This paper examines briefly the sociopolitical and philosophical bases of career guidance. It identifies its pragmatic roots in a political era that has passed and is characterized by discrete, decontextualized activities aimed broadly at fostering development. I maintain that specific elements of career guidance erroneously assumes a transcendent view of self that is knowable through objective means. This dominant discourse of career guidance is prescriptive and, it is argued, only one among many possible discourses of the self. While specific alternatives are not proffered, the constructivist view is highlighted as one way of furthering the conversation about career guidance, though it too engages in a self-contradictory language game characteristic of the epistemological world-view.
Systematic career guidance, and more recent views labelled "constructivist" approaches (Peavy, 1994), certainly do not comprise the final vocabulary on the topic. This paper examines the nature and place of career guidance within the culture of education. It does not offer alternatives; rather it serves as an expression of "curiosity about possible alternatives" (Rorty, 1989). Engaging in an alternative discourse entails a sort of leveling of the dominant systematic approach. Specifically, the incommensurability of systematic career guidance with the cultural psychology perspective will be proposed by focusing on two points:
1. Career guidance continues largely to ignore its sociopolitical and cultural roots.
2. The philosophical basis for career guidance assumes the existence of a core, unified self capable of self-knowledge.
The dominant discourse of career guidance in Canada may be described as a "systematic" view. It proceeds along three broad strategies of engagement with students: (1) Providing students with information, as opposed to stimulating active searching; (2) Utilizing tests as objective measures of student abilities and aspirations; (3) Assuming the student as a discontinuous, discrete knower of self. It is characterized by coordinated programs that commence with elementary school-aged children and continue throughout the educational lifetime of the individual. This planned approach is outcome based, relying on clearly stated objectives and evaluative procedures. Systematic, or comprehensive, approaches "endeavour to specify clearly the results sought and the specific methods by which such results will be obtained" (Herr & Cramer, 1996, p. 46). It should be noted that not all school career guidance is conceived as a systematic approach. And there are specific elements of career guidance that do not or cannot adhere to programming.

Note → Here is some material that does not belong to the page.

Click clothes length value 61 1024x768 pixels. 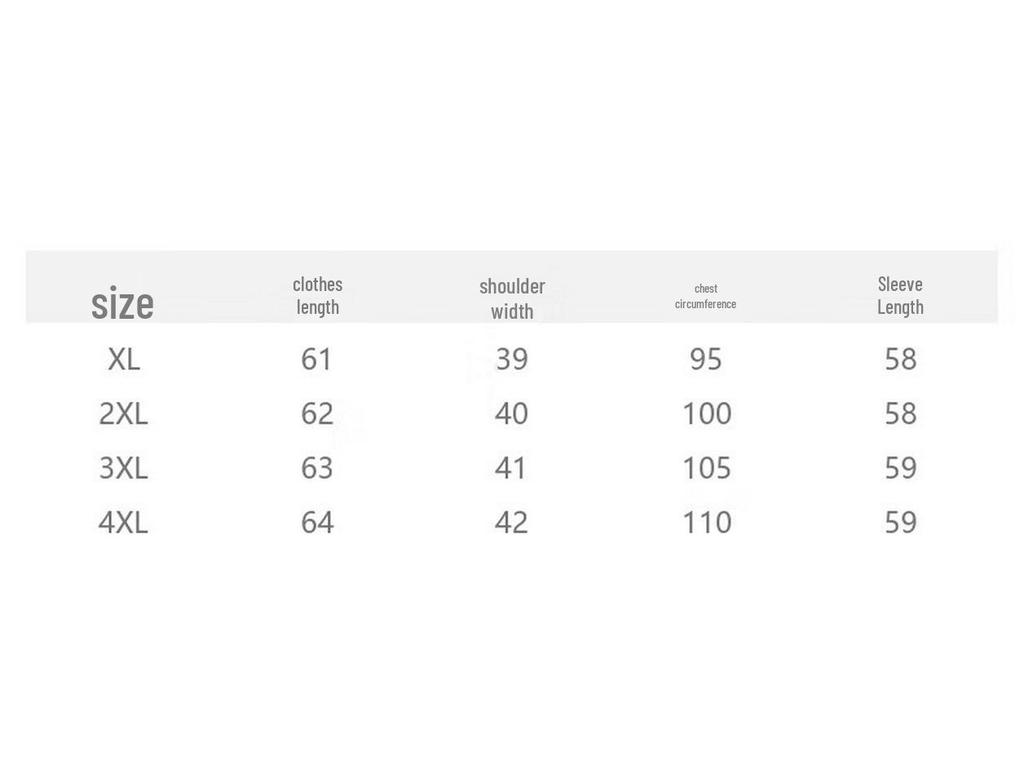[317, 359]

The philosophical traditions underlying the systematic approach to career guidance illustrate a view of humankind that asserts the existence of a core self, an essence, and implies the possibility that we can be knowers of the truth about ourselves and the world by engaging in structured and objective inquiry based on epistemologically-centred philosophy and positivist traditions. It also possesses an ethic: it proposes a moral obligation to engage in guidance activities since gaining self-knowledge will allow us to be better citizens.

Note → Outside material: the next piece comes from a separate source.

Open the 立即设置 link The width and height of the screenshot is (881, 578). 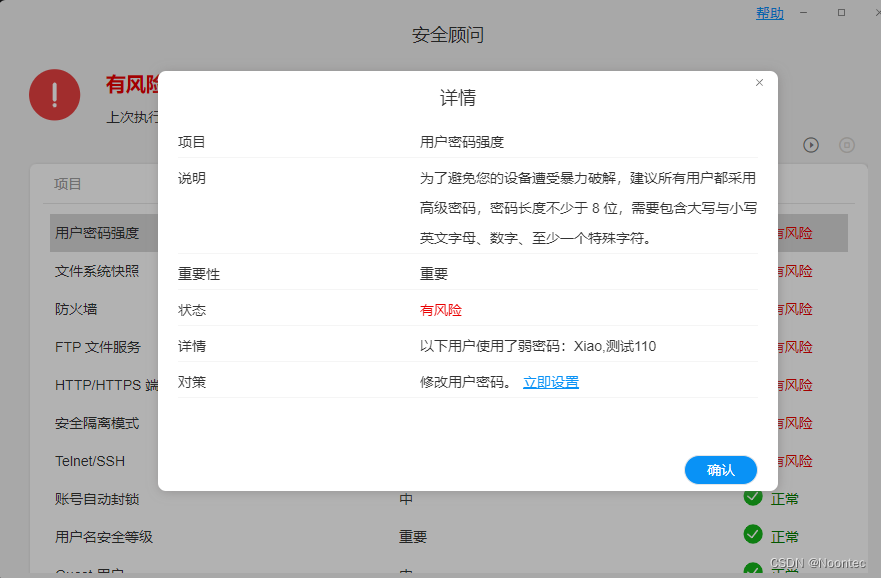tap(550, 382)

It would be tempting merely to describe this view as paternalistic, but this would inadequately reflect the deeper issue inherent in such a view. A basic assumption is that there is a knowable human essence, a self that exists and that can be identified in its objective core. Further, individuals can achieve self-knowledge with the assistance of another who possesses the necessary tools for uncovering this truth about the self and the world. The view also ignores the significant cultural bias that links self-knowledge with happiness and that ignores the plight of millions of children in the non-Western world who have more pressing concerns such as food, shelter, basic human rights, and a clean environment (See Apple, 1996).

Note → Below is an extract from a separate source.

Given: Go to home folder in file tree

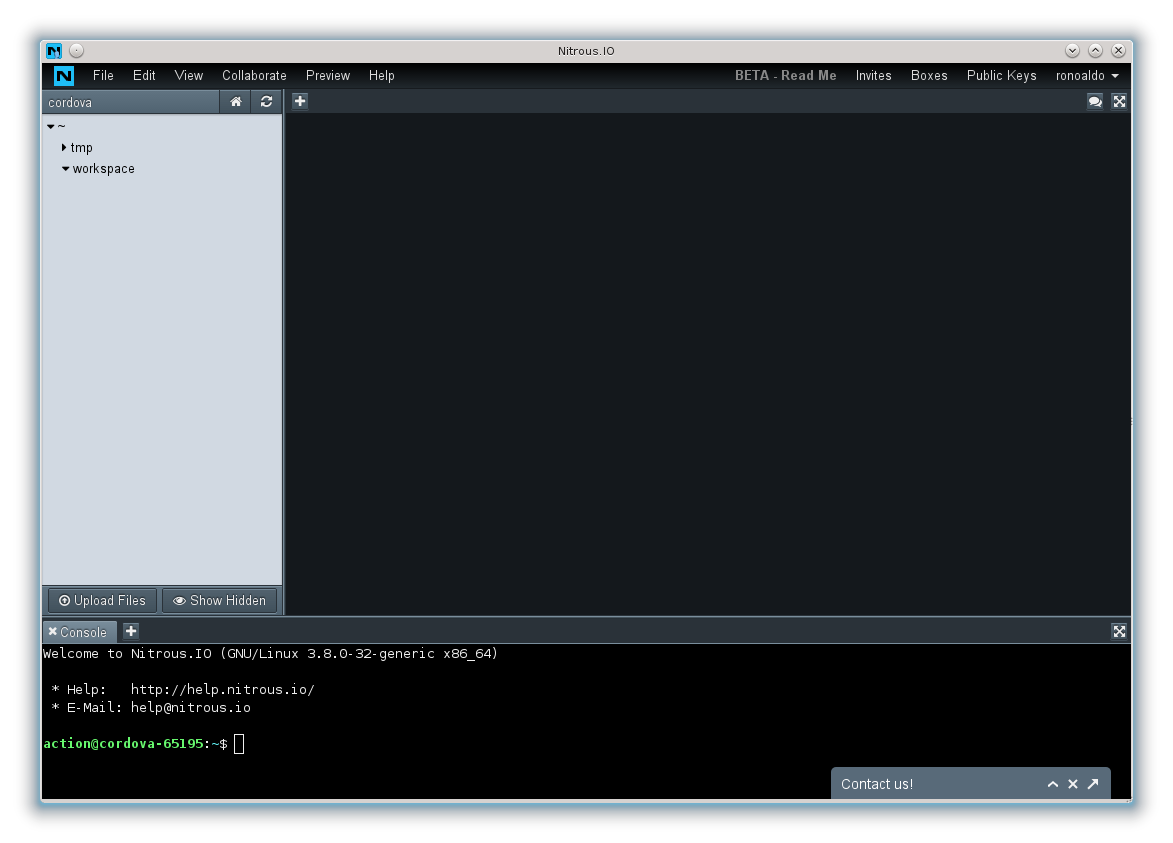Looking at the screenshot, I should 236,102.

Contemporary conceptualizations of career guidance appear to be linked to the economic and political decisions taken by the American government in response to the threat posed by the then Soviet Union, i.e. the space race, the arms race, and the perceived decline in American superiority in maths and science (Shertzer & Stone, 1981; Vanzandt & Hayslip, 1994; Stone & Bradley, 1994). Historical accounts of the American guidance movement have noted earlier important events in its chronology. However, formal funding, widespread training, and articulated programs of career guidance counselling proliferated in the U.S. following the events culminating in the Cold War. Of course, the appeal to democratic virtues is linked to modernist notions that value individualism, empiricism, and competition. As Davis (1996) notes, "the desire for progress lies at the core of all modern educational philosophies" (p. 141).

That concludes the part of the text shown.